Rewrite every item below, substituting "How can I do" for each occurrence of "How do I perform" and keeping everything else unchanged.

(A block of data)
###

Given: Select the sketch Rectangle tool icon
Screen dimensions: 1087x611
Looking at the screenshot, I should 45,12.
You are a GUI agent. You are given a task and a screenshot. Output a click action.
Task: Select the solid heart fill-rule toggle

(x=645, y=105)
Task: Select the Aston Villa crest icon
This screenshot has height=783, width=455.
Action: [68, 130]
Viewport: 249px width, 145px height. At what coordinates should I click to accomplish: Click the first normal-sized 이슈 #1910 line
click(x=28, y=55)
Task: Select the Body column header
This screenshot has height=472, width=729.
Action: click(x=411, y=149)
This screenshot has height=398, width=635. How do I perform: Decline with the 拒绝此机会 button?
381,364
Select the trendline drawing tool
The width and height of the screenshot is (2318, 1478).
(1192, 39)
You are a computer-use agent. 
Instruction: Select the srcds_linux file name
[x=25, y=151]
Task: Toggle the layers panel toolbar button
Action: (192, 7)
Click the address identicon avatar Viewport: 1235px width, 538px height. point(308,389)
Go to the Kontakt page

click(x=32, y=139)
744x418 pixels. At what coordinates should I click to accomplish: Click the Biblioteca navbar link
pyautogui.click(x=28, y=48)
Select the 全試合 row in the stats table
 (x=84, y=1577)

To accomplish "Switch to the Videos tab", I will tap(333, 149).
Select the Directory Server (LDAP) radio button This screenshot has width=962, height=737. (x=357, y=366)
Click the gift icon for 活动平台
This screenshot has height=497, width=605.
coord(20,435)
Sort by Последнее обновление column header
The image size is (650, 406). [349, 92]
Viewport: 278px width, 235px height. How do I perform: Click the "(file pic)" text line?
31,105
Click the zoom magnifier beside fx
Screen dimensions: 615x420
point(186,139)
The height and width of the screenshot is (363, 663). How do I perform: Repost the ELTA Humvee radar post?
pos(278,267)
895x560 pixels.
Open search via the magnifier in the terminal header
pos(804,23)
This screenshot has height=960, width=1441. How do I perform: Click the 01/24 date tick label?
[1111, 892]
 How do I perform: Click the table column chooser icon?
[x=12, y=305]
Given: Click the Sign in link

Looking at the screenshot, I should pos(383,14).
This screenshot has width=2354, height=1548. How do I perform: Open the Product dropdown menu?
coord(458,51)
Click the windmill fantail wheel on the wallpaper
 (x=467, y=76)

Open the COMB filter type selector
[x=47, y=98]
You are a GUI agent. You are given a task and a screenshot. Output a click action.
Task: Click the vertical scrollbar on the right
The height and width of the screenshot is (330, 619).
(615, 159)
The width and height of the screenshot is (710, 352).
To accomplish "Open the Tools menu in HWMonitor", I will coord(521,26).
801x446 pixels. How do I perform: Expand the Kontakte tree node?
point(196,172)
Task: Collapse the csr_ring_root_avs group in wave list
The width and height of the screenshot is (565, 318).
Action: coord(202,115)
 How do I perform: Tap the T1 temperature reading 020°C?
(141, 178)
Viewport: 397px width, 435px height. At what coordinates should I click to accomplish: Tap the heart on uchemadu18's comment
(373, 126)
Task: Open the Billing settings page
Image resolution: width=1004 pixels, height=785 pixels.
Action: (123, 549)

###

The answer =>
Given: Select the sketch Rectangle tool icon
Screen dimensions: 1087x611
Looking at the screenshot, I should 45,12.
You are a GUI agent. You are given a task and a screenshot. Output a click action.
Task: Select the solid heart fill-rule toggle

(x=645, y=105)
Task: Select the Aston Villa crest icon
This screenshot has height=783, width=455.
Action: [68, 130]
Viewport: 249px width, 145px height. At what coordinates should I click to accomplish: Click the first normal-sized 이슈 #1910 line
click(x=28, y=55)
Task: Select the Body column header
This screenshot has height=472, width=729.
Action: click(x=411, y=149)
This screenshot has height=398, width=635. How can I do: Decline with the 拒绝此机会 button?
381,364
Select the trendline drawing tool
The width and height of the screenshot is (2318, 1478).
(1192, 39)
You are a computer-use agent. 
Instruction: Select the srcds_linux file name
[x=25, y=151]
Task: Toggle the layers panel toolbar button
Action: (192, 7)
Click the address identicon avatar Viewport: 1235px width, 538px height. point(308,389)
Go to the Kontakt page

click(x=32, y=139)
744x418 pixels. At what coordinates should I click to accomplish: Click the Biblioteca navbar link
pyautogui.click(x=28, y=48)
Select the 全試合 row in the stats table
 (x=84, y=1577)

To accomplish "Switch to the Videos tab", I will tap(333, 149).
Select the Directory Server (LDAP) radio button This screenshot has width=962, height=737. (x=357, y=366)
Click the gift icon for 活动平台
This screenshot has height=497, width=605.
coord(20,435)
Sort by Последнее обновление column header
The image size is (650, 406). [349, 92]
Viewport: 278px width, 235px height. How can I do: Click the "(file pic)" text line?
31,105
Click the zoom magnifier beside fx
Screen dimensions: 615x420
point(186,139)
The height and width of the screenshot is (363, 663). How can I do: Repost the ELTA Humvee radar post?
pos(278,267)
895x560 pixels.
Open search via the magnifier in the terminal header
pos(804,23)
This screenshot has height=960, width=1441. How can I do: Click the 01/24 date tick label?
[1111, 892]
 How can I do: Click the table column chooser icon?
[x=12, y=305]
Given: Click the Sign in link

Looking at the screenshot, I should pos(383,14).
This screenshot has width=2354, height=1548. How can I do: Open the Product dropdown menu?
coord(458,51)
Click the windmill fantail wheel on the wallpaper
 (x=467, y=76)

Open the COMB filter type selector
[x=47, y=98]
You are a GUI agent. You are given a task and a screenshot. Output a click action.
Task: Click the vertical scrollbar on the right
The height and width of the screenshot is (330, 619).
(615, 159)
The width and height of the screenshot is (710, 352).
To accomplish "Open the Tools menu in HWMonitor", I will coord(521,26).
801x446 pixels. How can I do: Expand the Kontakte tree node?
point(196,172)
Task: Collapse the csr_ring_root_avs group in wave list
The width and height of the screenshot is (565, 318).
Action: coord(202,115)
 How can I do: Tap the T1 temperature reading 020°C?
(141, 178)
Viewport: 397px width, 435px height. At what coordinates should I click to accomplish: Tap the heart on uchemadu18's comment
(373, 126)
Task: Open the Billing settings page
Image resolution: width=1004 pixels, height=785 pixels.
Action: (123, 549)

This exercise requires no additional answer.